People are biased. Every single one of us. These biases guide our perceptions, our views, our reactions and our general behaviour. We think in categories, because the world is too complex to look at everything from every angle. So, we store information, based on experience, what we’ve been told, what we have observed and what our environment exposes us to. We have stored this information for our everyday functioning and we use it to guide us through life.

We make unconscious judgments every day

How often have you made a judgment without a conscious thought process? How often have you come to conclusions without really knowing why? How often have you approached/ avoided a specific situation or a person without giving it a second thought? Spoiler alert — we do it every day. While this is human, and — simply put — the only way of making sense of this overstimulating world, it becomes problematic once it collectively influences the life experiences of other people.

Social biases do not only help us come to quick decisions in everyday life and enable us to act fast, they also influence how we think about and treat the people around us, however subtly. We tend to think of ourselves as someone who is not racist. I am not calling anyone slurs; I am not screaming at people on the streets, telling them to go back to their home countries; I am not being openly violent, so I am not racist, right? Another spoiler — you probably are & so am I.
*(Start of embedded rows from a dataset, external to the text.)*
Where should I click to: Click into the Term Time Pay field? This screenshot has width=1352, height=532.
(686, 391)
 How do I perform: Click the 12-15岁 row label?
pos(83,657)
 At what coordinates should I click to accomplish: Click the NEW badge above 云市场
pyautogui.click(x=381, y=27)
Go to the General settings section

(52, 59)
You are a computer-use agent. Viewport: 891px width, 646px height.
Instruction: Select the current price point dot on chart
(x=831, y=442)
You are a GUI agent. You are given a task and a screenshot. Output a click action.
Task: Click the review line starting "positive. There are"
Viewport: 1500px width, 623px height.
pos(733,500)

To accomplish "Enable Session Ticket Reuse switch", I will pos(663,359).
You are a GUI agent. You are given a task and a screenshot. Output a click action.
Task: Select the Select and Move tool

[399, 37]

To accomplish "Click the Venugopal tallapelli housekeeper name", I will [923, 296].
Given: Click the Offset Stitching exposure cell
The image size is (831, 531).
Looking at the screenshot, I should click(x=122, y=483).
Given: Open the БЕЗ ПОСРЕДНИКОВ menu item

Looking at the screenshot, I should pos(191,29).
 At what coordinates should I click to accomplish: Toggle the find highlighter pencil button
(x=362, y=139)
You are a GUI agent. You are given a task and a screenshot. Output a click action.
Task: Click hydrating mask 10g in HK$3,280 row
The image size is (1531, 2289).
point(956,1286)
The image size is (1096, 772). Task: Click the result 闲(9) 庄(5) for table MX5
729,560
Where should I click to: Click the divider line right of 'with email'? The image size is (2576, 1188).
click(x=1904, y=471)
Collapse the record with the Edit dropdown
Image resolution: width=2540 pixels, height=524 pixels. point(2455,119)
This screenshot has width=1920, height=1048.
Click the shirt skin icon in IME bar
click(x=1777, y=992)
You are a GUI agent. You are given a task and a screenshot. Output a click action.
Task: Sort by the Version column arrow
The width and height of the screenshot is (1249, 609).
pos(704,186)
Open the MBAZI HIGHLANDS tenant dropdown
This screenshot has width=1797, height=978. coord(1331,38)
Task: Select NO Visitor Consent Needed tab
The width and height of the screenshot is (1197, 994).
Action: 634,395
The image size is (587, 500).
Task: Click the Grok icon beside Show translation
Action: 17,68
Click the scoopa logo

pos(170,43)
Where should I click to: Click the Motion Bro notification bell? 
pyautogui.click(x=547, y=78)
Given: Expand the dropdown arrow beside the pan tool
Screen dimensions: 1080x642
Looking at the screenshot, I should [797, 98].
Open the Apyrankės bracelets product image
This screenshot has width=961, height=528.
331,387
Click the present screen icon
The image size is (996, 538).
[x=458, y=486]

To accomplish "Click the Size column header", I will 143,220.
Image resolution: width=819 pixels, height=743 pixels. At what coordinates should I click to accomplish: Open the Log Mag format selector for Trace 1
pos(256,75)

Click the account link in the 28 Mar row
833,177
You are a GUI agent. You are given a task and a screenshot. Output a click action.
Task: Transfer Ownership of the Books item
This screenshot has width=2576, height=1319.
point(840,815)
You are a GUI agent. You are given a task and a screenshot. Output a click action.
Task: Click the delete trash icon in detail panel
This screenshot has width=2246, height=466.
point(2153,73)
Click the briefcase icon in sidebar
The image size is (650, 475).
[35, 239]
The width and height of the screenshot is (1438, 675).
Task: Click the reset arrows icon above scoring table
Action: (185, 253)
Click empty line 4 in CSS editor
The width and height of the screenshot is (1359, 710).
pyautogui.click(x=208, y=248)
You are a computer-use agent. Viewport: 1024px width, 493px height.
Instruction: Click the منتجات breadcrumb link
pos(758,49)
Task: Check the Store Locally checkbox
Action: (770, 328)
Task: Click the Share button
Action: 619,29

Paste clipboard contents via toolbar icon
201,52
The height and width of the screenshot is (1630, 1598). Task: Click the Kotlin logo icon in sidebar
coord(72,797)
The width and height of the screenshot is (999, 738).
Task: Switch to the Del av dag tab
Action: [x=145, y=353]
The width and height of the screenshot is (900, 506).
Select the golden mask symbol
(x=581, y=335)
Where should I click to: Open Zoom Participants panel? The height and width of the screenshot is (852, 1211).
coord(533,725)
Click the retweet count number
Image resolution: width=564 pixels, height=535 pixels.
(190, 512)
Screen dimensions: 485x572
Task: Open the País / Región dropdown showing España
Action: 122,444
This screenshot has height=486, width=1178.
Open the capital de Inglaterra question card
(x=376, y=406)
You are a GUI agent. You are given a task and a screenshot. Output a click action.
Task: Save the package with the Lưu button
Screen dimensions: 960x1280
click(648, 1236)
I am now asking you to really think about it for a second, and try to be honest with yourself. Have you ever asked for a doctor and immediately expected a White man, before even encountering someone? Have you ever called your local bank institution and had a White person in front of your inner eye while talking to them? It’s subtle ways of thinking like this that seem unimportant but create a great deal of damage on the whole. Because once a whole population — that makes and breaks the system —holds the same biases about the same group of people, they of course are going to be heavily affected by it. And I’m not talking about affected in a way that your racist jokes might offend someone; I’m talking about affected in a way that fundamentally makes people’s lives harder in a way that we, as White privileged people, cannot even start to fathom. (see, even here I’m doing it. I am talking to a White reader. Only, this time I consciously chose to do so.)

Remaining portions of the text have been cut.